La caja de madera que finalmente encontró Pedro Cruz fue puesta dentro del ataúd metálico y el único transporte del que pudo echar mano para emprender tan delicada empresa fue una carreta cuyo jinete en sus días habituales se dedicaba al transporte de mercancía y productos agrícolas que compraba en la plaza de mercado para llevarlos a los barrios apartados de los cerros orientales donde los vendía.
Aquel hombre humilde al que le decían “el viejo” aceptó una misión casi imposible y, que solo aceptaría un suicida, pero bueno, de todo hay en la viña del Señor. Fue así como emprendiendo un viaje en medio de la bruma, el humo de los incendios y el acecho de francotiradores del Ejército, que apostados en los tejados de las casas del Centro de un lado y, policías con carabinas al otro, disparaban sin preguntar a todo lo que se moviera, pues hasta la mínima escaramuza era una señal de peligro y muerte en medio de aquel caos.
Transitó sintiendo el helaje de la madrugada, aún en medio de la oscuridad, respirando entre sollozos y resoplos porque la tensión le hacía escasear la saliva, con esa resequedad en la garganta que nos llega justo en el momento en el que el miedo se apodera de nuestro ser, sin reparar en el paisaje devastador a su alrededor, solo con su mirada fija en el camino que tenía por delante y rezando una y otra vez el padre nuestro para que su sombrero no volara por los aires al recibir un balazo en la cabeza.

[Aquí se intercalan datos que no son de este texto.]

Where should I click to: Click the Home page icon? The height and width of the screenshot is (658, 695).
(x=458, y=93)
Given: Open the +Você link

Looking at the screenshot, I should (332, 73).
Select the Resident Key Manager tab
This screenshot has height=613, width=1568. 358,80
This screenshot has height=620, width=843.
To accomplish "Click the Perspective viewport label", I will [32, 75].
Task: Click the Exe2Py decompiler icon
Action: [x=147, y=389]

Lo consiguió, ya con los primeros rayos de luz “el viejo” llegó al barrio Santa Teresita, bajándose precipitadamente para demorar lo menos posible en el proceso de descender y llevar al interior de aquella casa el cofre metálico ayudado por los que esperaban a su llegada por el cuerpo. Le ofrecieron un tinto y él aceptó por cortesía, aunque por dentro estaba aún muerto de miedo y solo quería irse, pero quizá eso lo ayudaría a recuperarse y cambiar el color pálido de su rostro; y funcionó. Un tinto, un abrazo de condolencia a la viuda y se regresó por donde vino, sin pedir nada a cambio.
Un hombre de sangre fría en su vehículo de tracción animal, ataviado con ruana y sombrero atravesó las oscuras y destrozadas calles del Centro de la ciudad, como un fantasma exponiendo su propia humanidad para llevar el cuerpo sin vida del caudillo del pueblo hasta su última morada, la casa de la memoria histórica de las víctimas del régimen que nos gobierna hasta nuestros días.

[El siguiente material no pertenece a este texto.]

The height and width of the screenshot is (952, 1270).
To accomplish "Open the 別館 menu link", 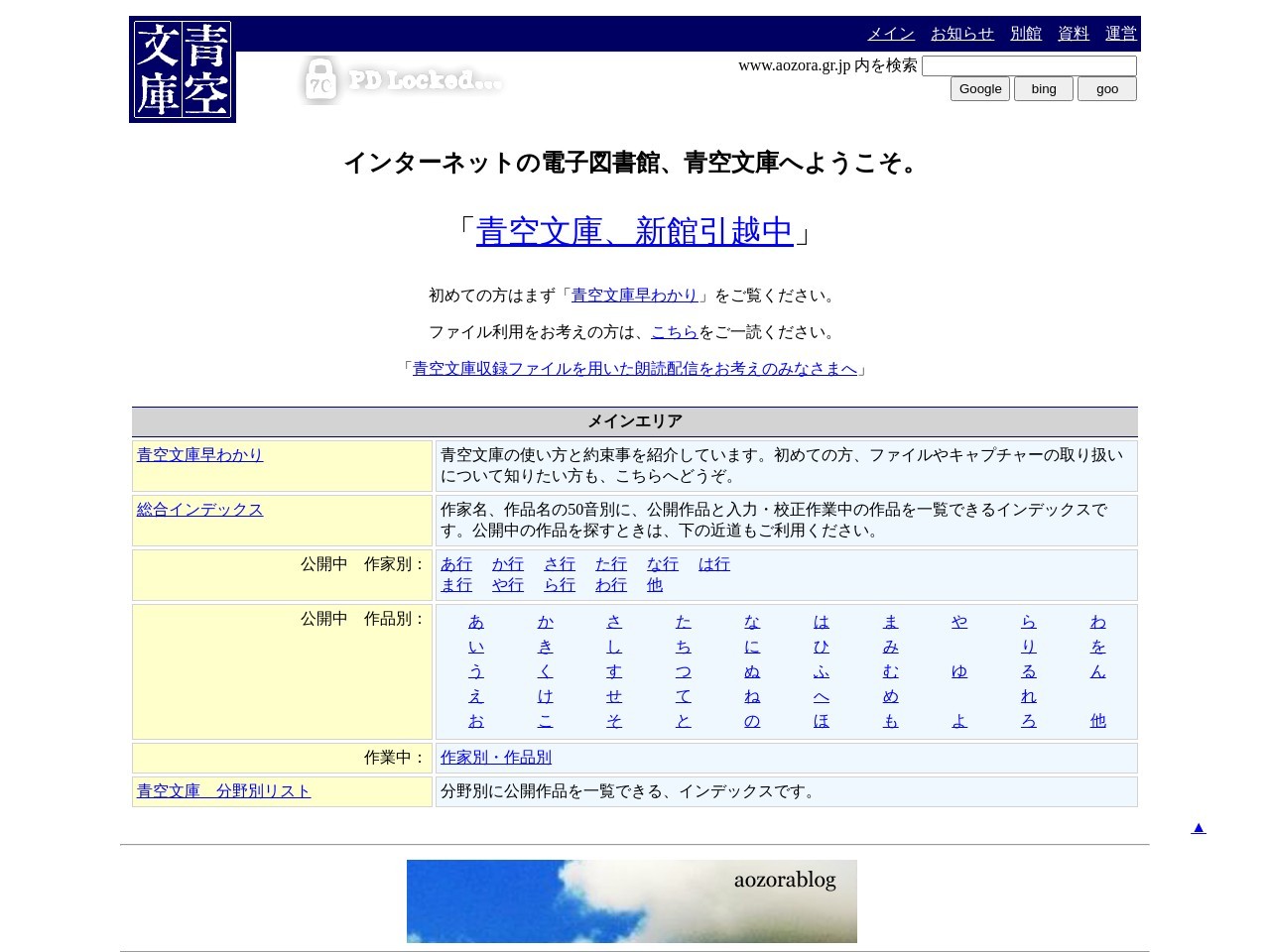I will [x=1026, y=33].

Agradable y apasionante relato señor Villarreal. Gracias por darnos a conocer un aspecto más del vil asesinato de Jorge Eliécer Gaitán Ayala. Es mucho lo que nos han mantenido oculto respecto a este trascendental hecho que partió en dos la historia de Colombia.
Excelente.
Con mucho respeto dirijo mi opinión, dado que estos comentarios suelen ser en su mayoría soberbios y groseros; quiero apuntar que sería mejor una redacción literaria, alejada del lenguaje hablado.